[Data extracted from a collection]

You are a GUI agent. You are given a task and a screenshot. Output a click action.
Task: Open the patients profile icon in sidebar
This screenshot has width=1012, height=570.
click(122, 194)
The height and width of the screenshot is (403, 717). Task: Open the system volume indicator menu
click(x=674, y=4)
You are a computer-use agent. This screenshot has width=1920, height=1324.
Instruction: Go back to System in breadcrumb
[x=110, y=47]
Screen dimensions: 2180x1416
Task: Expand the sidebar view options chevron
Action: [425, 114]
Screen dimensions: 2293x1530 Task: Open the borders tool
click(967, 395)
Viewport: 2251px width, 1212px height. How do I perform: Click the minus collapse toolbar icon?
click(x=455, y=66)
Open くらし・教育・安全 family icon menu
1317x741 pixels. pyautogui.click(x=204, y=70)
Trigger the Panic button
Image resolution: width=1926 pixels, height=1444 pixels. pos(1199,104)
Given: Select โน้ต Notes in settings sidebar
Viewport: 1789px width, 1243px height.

• [INSTRUCTIONS TO FOLLOW]:
Review the entries above and return every line where "agent" appears.

• [TASK SOLUTION]:
You are a GUI agent. You are given a task and a screenshot. Output a click action.
You are a computer-use agent. This screenshot has width=1920, height=1324.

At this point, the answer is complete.